Last week, Microsoft fixed an ASP.NET Core vulnerability that scored 9.9 out of 10 on the CVSS scale — the highest severity rating ever for this type of vulnerability.

The issue identified as CVE-2025-55315 was related to HTTP request smuggling and was discovered in the Kestrel ASP.NET Core web server. The bug allowed authenticated attackers to smuggle an additional HTTP request to intercept other users’ credentials or bypass security controls.

“An attacker who successfully exploited this vulnerability could view sensitive information (for example, other users’ credentials), modify the contents of files on the target server, and potentially cause the server to crash,” explained Microsoft.

To protect ASP.NET Core applications from potential attacks, Microsoft recommends that developers and users take the following actions.

  • If you’re using .NET 8 or newer, install the .NET update via Microsoft Update, then restart the application or reboot the machine.
  • If you’re using .NET 2.3, update the Microsoft.AspNet.Server.Kestrel.Core package reference to version 2.3.6, then rebuild the application and redeploy.
  • If you’re using a self-contained/single-file application, install the .NET update, rebuild, and redeploy.

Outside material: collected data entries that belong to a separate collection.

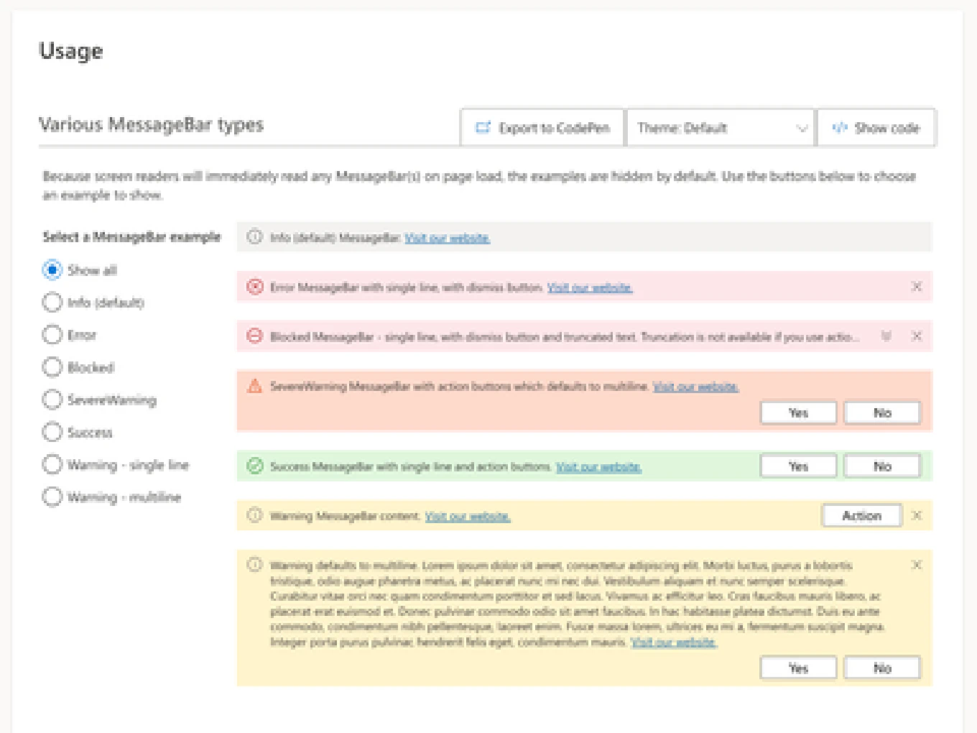The height and width of the screenshot is (733, 977).
Task: Open the Theme: Default dropdown
Action: [721, 128]
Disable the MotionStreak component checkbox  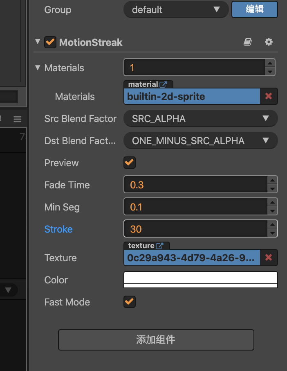pos(50,42)

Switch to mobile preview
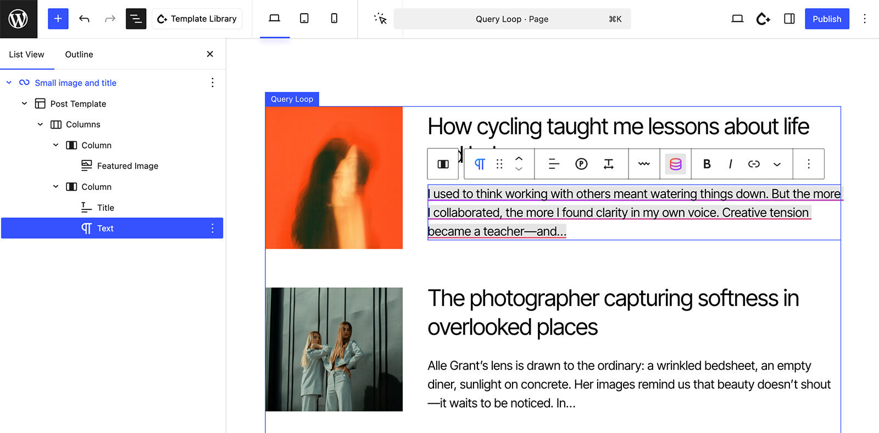point(334,19)
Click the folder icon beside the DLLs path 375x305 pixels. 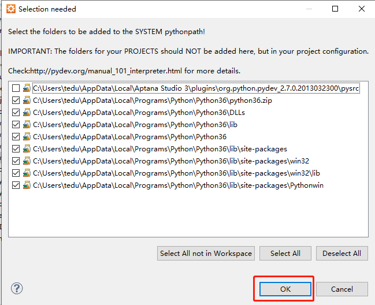tap(27, 113)
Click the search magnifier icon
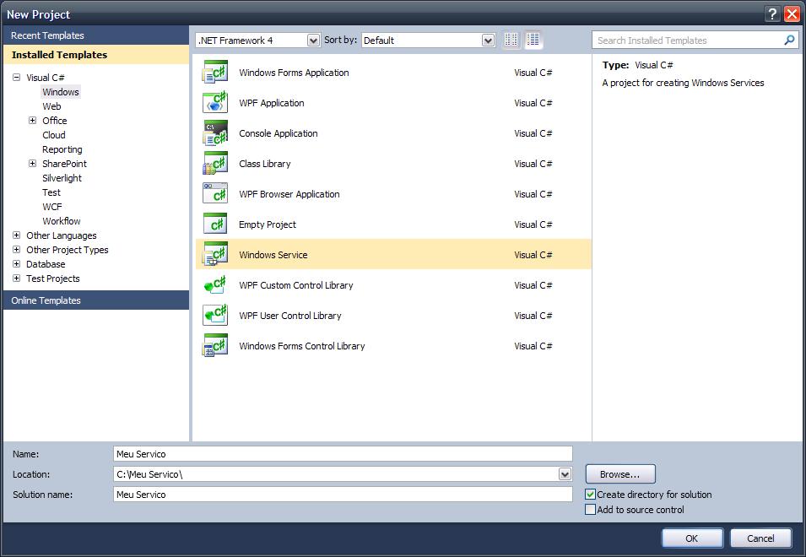The height and width of the screenshot is (557, 806). 789,40
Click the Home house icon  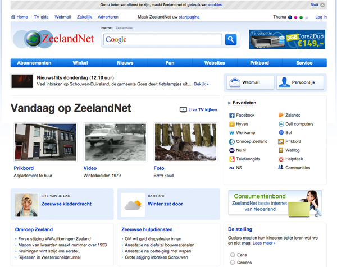click(13, 17)
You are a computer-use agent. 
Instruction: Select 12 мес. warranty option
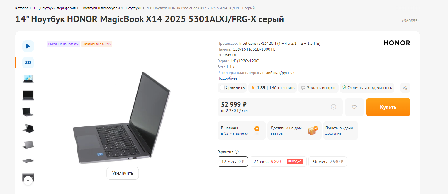(233, 162)
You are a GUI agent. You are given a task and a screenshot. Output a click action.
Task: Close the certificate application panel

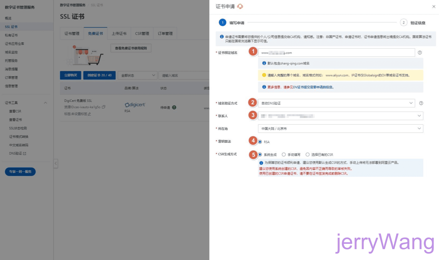pyautogui.click(x=434, y=7)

To address the vulnerability, Microsoft has released updates for Microsoft Visual Studio 2022, ASP.NET Core 2.3, ASP.NET Core 8.0, and ASP.NET Core 9.0, as well as the Microsoft.AspNetCore.Server.Kestrel.Core package for ASP.NET Core 2.x applications.

As explains Barry Dorrans, Technical Program Manager for .NET Security, the impact of attacks leveraging CVE-2025-55315 depends on the specific ASP.NET application. Successful exploitation can allow attackers to sign in as another user (for privilege escalation), make an internal request (in SSRF-type attacks), bypass CSRF protections, and carry out malicious injections.

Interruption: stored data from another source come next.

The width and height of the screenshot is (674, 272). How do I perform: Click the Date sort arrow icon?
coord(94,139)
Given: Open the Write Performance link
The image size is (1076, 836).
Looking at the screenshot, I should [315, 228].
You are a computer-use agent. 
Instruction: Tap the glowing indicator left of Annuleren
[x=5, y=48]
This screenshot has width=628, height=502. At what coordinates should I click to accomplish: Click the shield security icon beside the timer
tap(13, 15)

“We don’t know for sure what exactly could happen — it all depends on how a particular application is written. So we’re assessing the vulnerability by the worst-case scenario: a security bypass with a change of scope,” Dorrans writes. “How likely is that? Unlikely, unless your application code has some oddities and skips checks that should be performed on every request. In any case, please update.”